2. The optical head of claim 1, wherein the laser source comprises a laser bar or a laser diode having a plurality of emitters.

3. The optical head of claim 1, further comprising a modulator cooperatively arranged with the laser source to produce an image.

4. The optical head of claim 1, further comprising a total internal reflection modulator.

5. The optical head of claim 1, further comprising a modulator having one or more drivers.

6. The optical head of claim 5, wherein the modulator drivers are directly attached to a crystal of the modulato.

7. The optical head of claim 6, wherein the crystal is a total reflection crystal having at least one prismatic edge adapted to deviate the beams by 90 degrees.

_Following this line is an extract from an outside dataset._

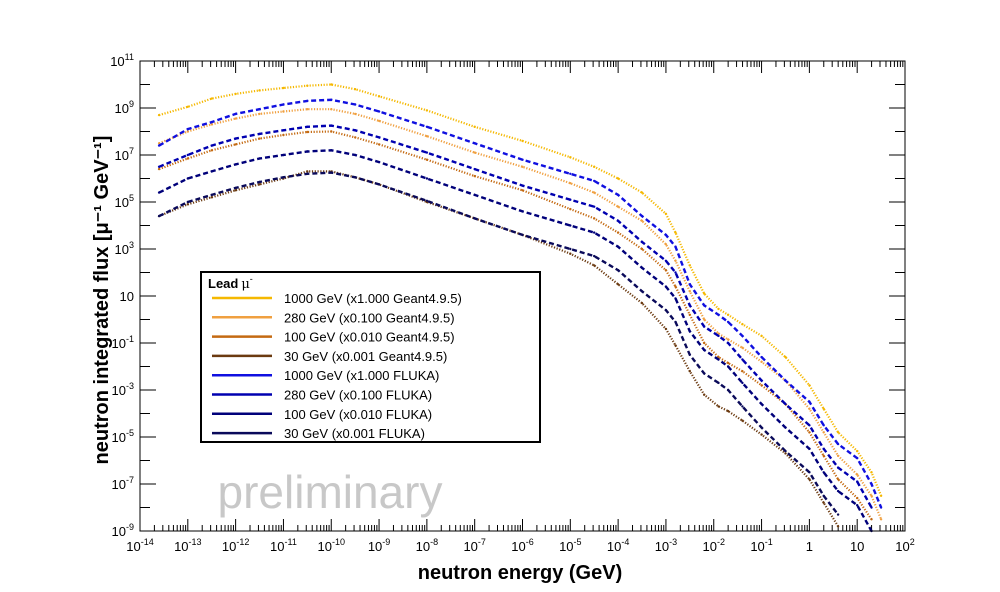  I want to click on x-tick-label: 10⁻¹⁴, so click(140, 546).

8. The optical head of claim 1, further comprising an optical mixer adapted to equalize the beams from the laser source.

9. The optical head of claim 1, wherein the optical components further comprise an optical arrangement adapted to shape and direct the beams from the laser source to an optical mixer.

10. The optical head of claim 9, wherein the optical arrangement comprises a first lens, a second lens, a third lens, a half-wave blade and a polarizing mirror.

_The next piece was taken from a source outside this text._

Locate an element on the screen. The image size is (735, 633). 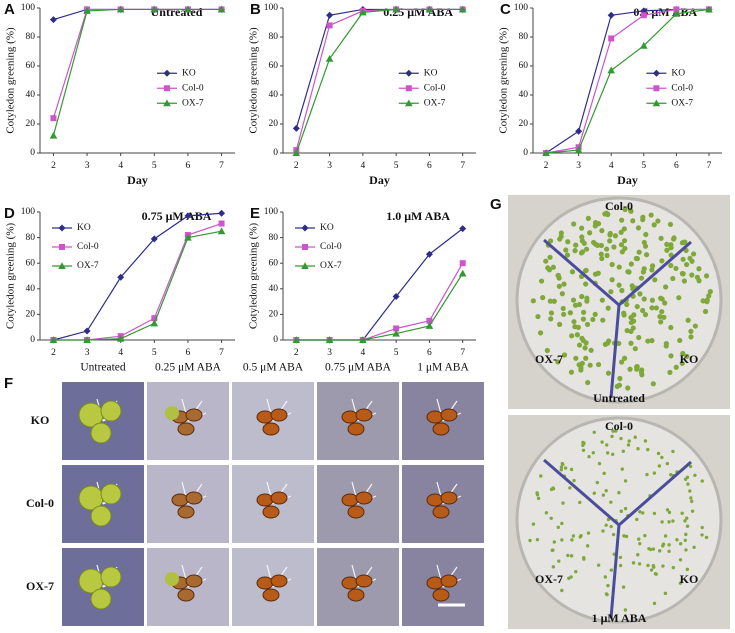
legend-label: OX-7 is located at coordinates (88, 266).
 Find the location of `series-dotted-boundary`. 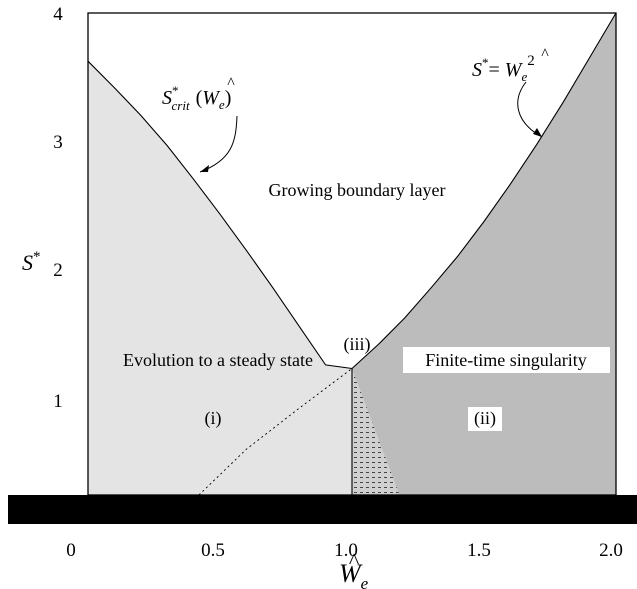

series-dotted-boundary is located at coordinates (276, 432).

11. The optical head of claim 1, further comprising a first group of reflecting surfaces adapted to fold the beams from the laser source such that the size of the optical head can be reduced.

12. The optii:al head of claim 1, wherein the optical components further comprise an optical arrangement adapted to focalize and direct the beams from the laser source emerging from an optical mixer to a modulator.

13. The optical head of claim 1, further comprising a second group of reflecting surfaces adapted to fold the beams from the laser source such that the size of the optical head can be reduced.

14. The optical head of claim 1, further comprising a stop element adapted to eliminate the beams from the laser source of a higher diffraction order.

15. The optical head of claim 1 further comprising a lens adapted to focalize the beams from the laser source emerging from a modulator to a stop element.

16. The optical head of claim 1, further comprising an imaging objective assembly adapted to focus the beams from the laser source emerging from a stop element onto the photosensitive printing plate such that an image is formed on the photosensitive printing plate.

17. The optical head of claim 1, further comprising a spherical lens and a stop element, wherein the height of the image can be adjusted by changing the distance between the spherical lens and the stop element.

18. The optical head of claim 1, wherein the optical components are located in substantially the same plane.

19. The optical head of claim 1, wherein the optical head is adapted to produce 256 pixels of imagewise laser light.

20. The optical head of claim 1, wherein the optical head is adapted to project an image of the active zone of the modulator containing a plurality of pixels.

21. The optical head of claim 1, wherein the optical head is adapted to receive a signal to time the projection of the image.

22. The optical head of claim 1, wherein the optical head further comprises a lens to adjust the orientation of the image from the beams.

23. The optical head of claim 1, wherein the optical head further comprises a lens to adjust the intensity of the image from the beams.